**Dataset**
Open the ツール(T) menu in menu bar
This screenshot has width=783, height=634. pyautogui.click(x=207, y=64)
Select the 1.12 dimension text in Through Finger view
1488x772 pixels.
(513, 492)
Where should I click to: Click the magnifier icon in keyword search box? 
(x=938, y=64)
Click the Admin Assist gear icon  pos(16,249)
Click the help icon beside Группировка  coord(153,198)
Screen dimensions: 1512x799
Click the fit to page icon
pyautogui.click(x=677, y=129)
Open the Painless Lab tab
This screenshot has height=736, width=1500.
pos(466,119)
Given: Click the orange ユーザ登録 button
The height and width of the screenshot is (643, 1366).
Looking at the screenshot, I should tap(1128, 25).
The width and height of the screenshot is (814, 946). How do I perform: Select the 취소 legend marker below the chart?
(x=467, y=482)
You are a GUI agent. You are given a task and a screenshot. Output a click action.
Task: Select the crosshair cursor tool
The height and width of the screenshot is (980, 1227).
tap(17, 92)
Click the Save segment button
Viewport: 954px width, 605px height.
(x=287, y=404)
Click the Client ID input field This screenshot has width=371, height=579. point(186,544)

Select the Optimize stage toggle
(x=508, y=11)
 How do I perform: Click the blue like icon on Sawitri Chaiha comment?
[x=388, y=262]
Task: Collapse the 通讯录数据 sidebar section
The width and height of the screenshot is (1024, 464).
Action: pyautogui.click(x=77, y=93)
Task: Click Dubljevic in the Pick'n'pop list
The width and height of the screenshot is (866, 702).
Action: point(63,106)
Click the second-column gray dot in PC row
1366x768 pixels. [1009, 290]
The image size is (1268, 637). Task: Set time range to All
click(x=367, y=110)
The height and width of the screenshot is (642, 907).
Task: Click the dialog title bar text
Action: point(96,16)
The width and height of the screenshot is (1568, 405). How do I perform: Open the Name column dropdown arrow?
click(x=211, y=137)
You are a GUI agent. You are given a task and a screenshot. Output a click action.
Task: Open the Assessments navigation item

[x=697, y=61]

**Your instructions**
Transcribe the whole listing with nothing added or left out.

**Result**
Open the ツール(T) menu in menu bar
This screenshot has width=783, height=634. pyautogui.click(x=207, y=64)
Select the 1.12 dimension text in Through Finger view
1488x772 pixels.
(513, 492)
Where should I click to: Click the magnifier icon in keyword search box? 
(x=938, y=64)
Click the Admin Assist gear icon  pos(16,249)
Click the help icon beside Группировка  coord(153,198)
Screen dimensions: 1512x799
Click the fit to page icon
pyautogui.click(x=677, y=129)
Open the Painless Lab tab
This screenshot has height=736, width=1500.
pos(466,119)
Given: Click the orange ユーザ登録 button
The height and width of the screenshot is (643, 1366).
Looking at the screenshot, I should tap(1128, 25).
The width and height of the screenshot is (814, 946). How do I perform: Select the 취소 legend marker below the chart?
(x=467, y=482)
You are a GUI agent. You are given a task and a screenshot. Output a click action.
Task: Select the crosshair cursor tool
The height and width of the screenshot is (980, 1227).
tap(17, 92)
Click the Save segment button
Viewport: 954px width, 605px height.
(x=287, y=404)
Click the Client ID input field This screenshot has width=371, height=579. point(186,544)

Select the Optimize stage toggle
(x=508, y=11)
 How do I perform: Click the blue like icon on Sawitri Chaiha comment?
[x=388, y=262]
Task: Collapse the 通讯录数据 sidebar section
The width and height of the screenshot is (1024, 464).
Action: pyautogui.click(x=77, y=93)
Task: Click Dubljevic in the Pick'n'pop list
The width and height of the screenshot is (866, 702).
Action: point(63,106)
Click the second-column gray dot in PC row
1366x768 pixels. [1009, 290]
The image size is (1268, 637). Task: Set time range to All
click(x=367, y=110)
The height and width of the screenshot is (642, 907).
Task: Click the dialog title bar text
Action: point(96,16)
The width and height of the screenshot is (1568, 405). How do I perform: Open the Name column dropdown arrow?
click(x=211, y=137)
You are a GUI agent. You are given a task and a screenshot. Output a click action.
Task: Open the Assessments navigation item

[x=697, y=61]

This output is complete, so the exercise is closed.